Подействовало. Незадачливый прохожий сгреб в охапку свое
платье, подхватил брошенные главарем ценности и помчался куда глаза глядят. За
него можно было не беспокоиться – свое Ольга сделала, а там уж как ему повезет,
не до дому же за ручку провожать… Пожалуй, это все же доброе дело, а? Авось
где-нибудь и зачтется…
Поднявшись выше, она, ускоряя полет, направилась к центру
города и вскоре пролетала уже над Кунсткамерой. Раскинувшаяся внизу панорама
города изменилась: уличных фонарей горело в не в пример больше, светились там и
сям окна, иные изливали прямо-таки потоки света – в богатых особняках, несмотря
на позднее время, продолжались балы и здания, освещенные изнутри,
демонстрировали картины пышности и великолепия. Ольга пролетала мимо, не ощущая
ни малейшей зависти, – Петербургские балы для нее уже стали привычными.
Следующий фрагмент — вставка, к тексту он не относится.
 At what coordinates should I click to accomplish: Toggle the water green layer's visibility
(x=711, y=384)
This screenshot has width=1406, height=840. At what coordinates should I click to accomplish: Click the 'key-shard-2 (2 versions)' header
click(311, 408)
Нужный дом она отыскала исключительно с помощью чутья.
Медленно опустившисьсь пониже крыши, Ольга подлетела к окну интересующего ее
человека, присутствие которого почувствовала по некоему, говоря обычным языком,
ореолу, и провела сверху вниз сложенными лодочкой ладонями. Створки высокого
окна с явственным скрипом растворились. Ольга, паря в воздухе горизонтально,
вплыла внутрь, одним движением пальца затворила за собой окно и, извернувшись,
прочно встала на обе ноги.
Господин флигель-адъютант Вистенгоф, особа, пользующаяся
благорасположением императора, безмятежно посапывал в полном одиночестве, лежа
на спине.
Бесшумно приблизившись к постели, Ольга простерла руки над
головой спящего и зашептала:
– Спи-усни, спи-усни, водой текучей, ленивой тучей,
плывущей неспешно, песком, струящимся тихо, заклинаю…
Она помаленьку проникала в сознание спящего, полностью
устанавливая над ним власть, подчиняя, перестраивая его сны, как театральные
декорации…
Результат сказался очень быстро: спокойное, безразличное
лицо спящего изменилось, на нем расплылась глуповатая, блаженная улыбка. И было
от чего: адъютант сейчас шагал по опушке благолепного, красивого леса, залитой
солнцем, усыпанной разноцветными яркими ягодами, калейдоскопически пестрыми
цветами – большей частью совершенно фантазийными, не имевшими аналогов в земной
флоре. Адъютанту было покойно, хорошо, даже умилительно…
Там, во сне, Ольга вышла ему навстречу – с распущенными
волосами и обаятельнейшей улыбкой, с венком из ромашек на голове, в просторном
платье из прозрачной тончайшей ткани, способном свести с ума мужчину что во
сне, что наяву. Судя по обалдело-восторженному лицу адъютанта, он проникся
должным образом. Полное впечатление: если бы сон зависел исключительно от него,
он стал бы чертовски предприимчив – но этим театром распоряжалась Ольга, а
потому адъютант вопреки собственным побуждениям так и остался стоять по колено
в цветах. Ольга вернула ему толику самостоятельности – и он чуточку растерянно
пробормотал:
– Кто ты, красавица?
Бывает порой, что человек даже во сне прекрасно осознает,
что видит сон. Но Ольга создала у адъютанта полную иллюзию другого состояния:
когда всему происходящему во сне веришь, как доподлинной реальности.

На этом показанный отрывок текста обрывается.